**Objetivo do exercício**. Pode transcrever da notícia sobre as mortes por covid-19 o trecho que começa nas palavras "O país tem 10.722.221" e vai até "3,47% da população.", inclusive, sem mudar nada?
━━ Trecho selecionado ━━
Média movel de óbitos é a maior da história pelo quinto dia desde sábado

 

O Brasil teve 1.840 mortes por covid-19 em 24 horas até as 20h de ontem, maior número desde o início da pandemia. Os mortos pela doença já somam 259.402.

 

A média na semana móvel foi de 1.332 por dia, 29% mais que no período anterior. Foi o quinto dia seguido de recorde na média móvel. Já são 42 dias seguidos com média de mortes acima de mil e o quarto dia seguido com mais de 1,2 mil.

 

O país tem 10.722.221 contágios confirmados. Ontem, até 20h, foram confirmados mais 74.376. A média na semana móvel é de 56.602 novos diagnósticos por dia, 27% mais que na semana anterior. O total de vacinados com a primeira dose até agora se limita a 3,47% da população.

 

Dezesseis Estados e o Distrito Federal estão com alta nas mortes: PR, RS, SC, SP, DF, MS, AC, PA, TO, AL, BA, CE, MA, PB, PI, RN e SE.

 

O consórcio de veículos de imprensa é formado pelos jornais “O Globo”, “Extra”, “Folha de S.Paulo” e “O Estado de S. Paulo”, bem como os portais UOL e G1.

 

Os dados são apurados junto às secretarias de Saúde dos Estados e do Distrito Federal. Diariamente o consórcio divulga três boletins, às 8h, 13h e 20h.

 

O número levantado pelo Ministério da Saúde é ainda maior, de 1.910 mortes em 24 horas, até 18h, com total de 259.271 vítimas fatais. Os dados do ministério incluem mortes que o consórcio já computou no dia anterior.

 

Os casos confirmados somam 10.718.630, sendo 71.704 diagnósticos computados ontem. Foi o segundo maior registro diário de casos da pandemia (o primeiro é de 7 de janeiro, com 87,8 mil casos) pelos dados do ministério.

 

São 9.591.590 pacientes recuperados da doença e 867.769 sob acompanhamento, segundo o ministério. São Paulo é o Estado com mais mortes (60.381) e casos confirmados (2.068.616) de covid-19. Minas Gerais é o segundo com mais casos (893.645) e o Rio é o segundo com mais óbitos (33.362).
━━━
━━ Dados disponíveis ━━
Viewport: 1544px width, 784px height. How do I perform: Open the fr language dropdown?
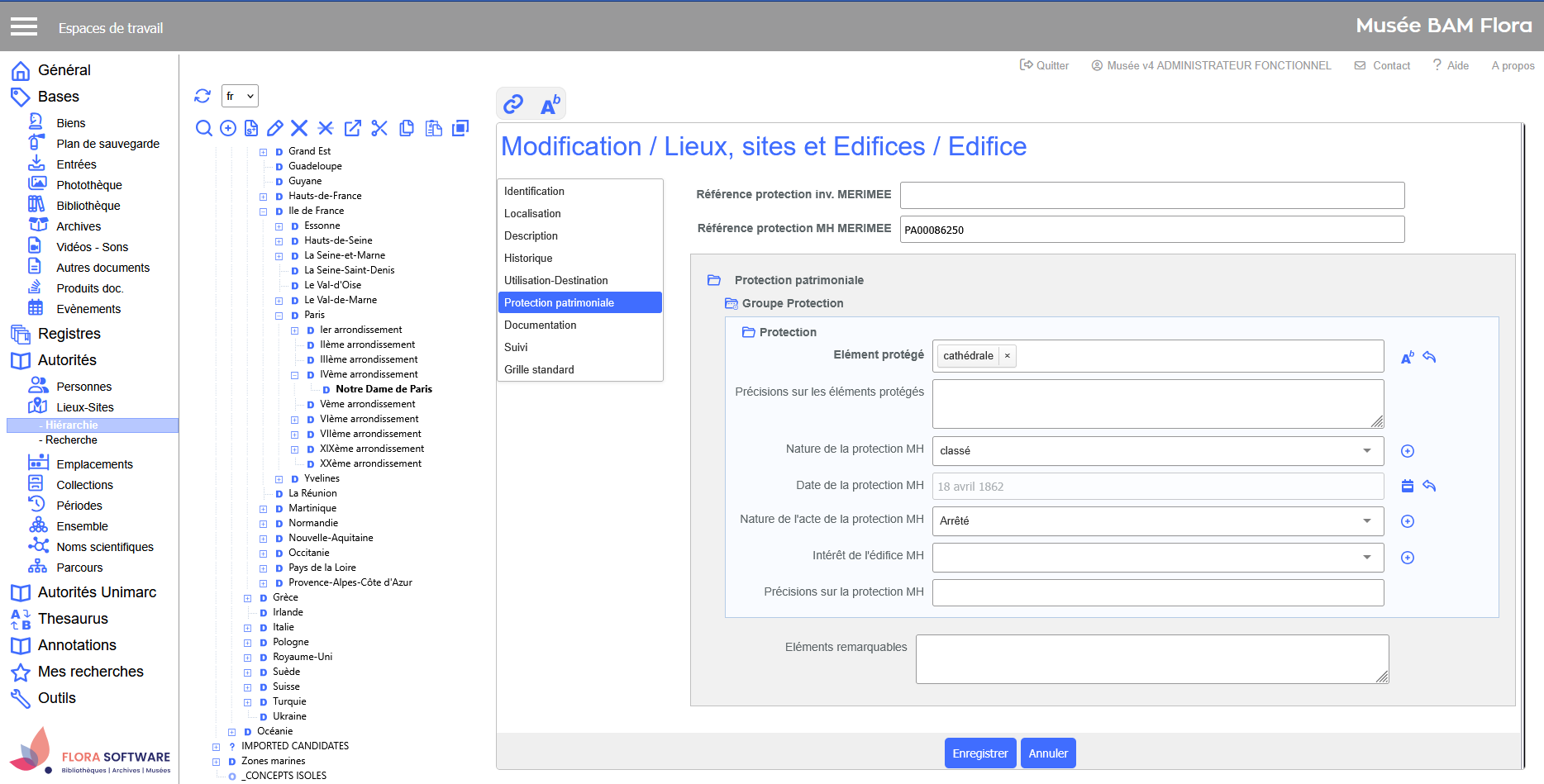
━━━
**Resposta ao exercício**.
O país tem 10.722.221 contágios confirmados. Ontem, até 20h, foram confirmados mais 74.376. A média na semana móvel é de 56.602 novos diagnósticos por dia, 27% mais que na semana anterior. O total de vacinados com a primeira dose até agora se limita a 3,47% da população.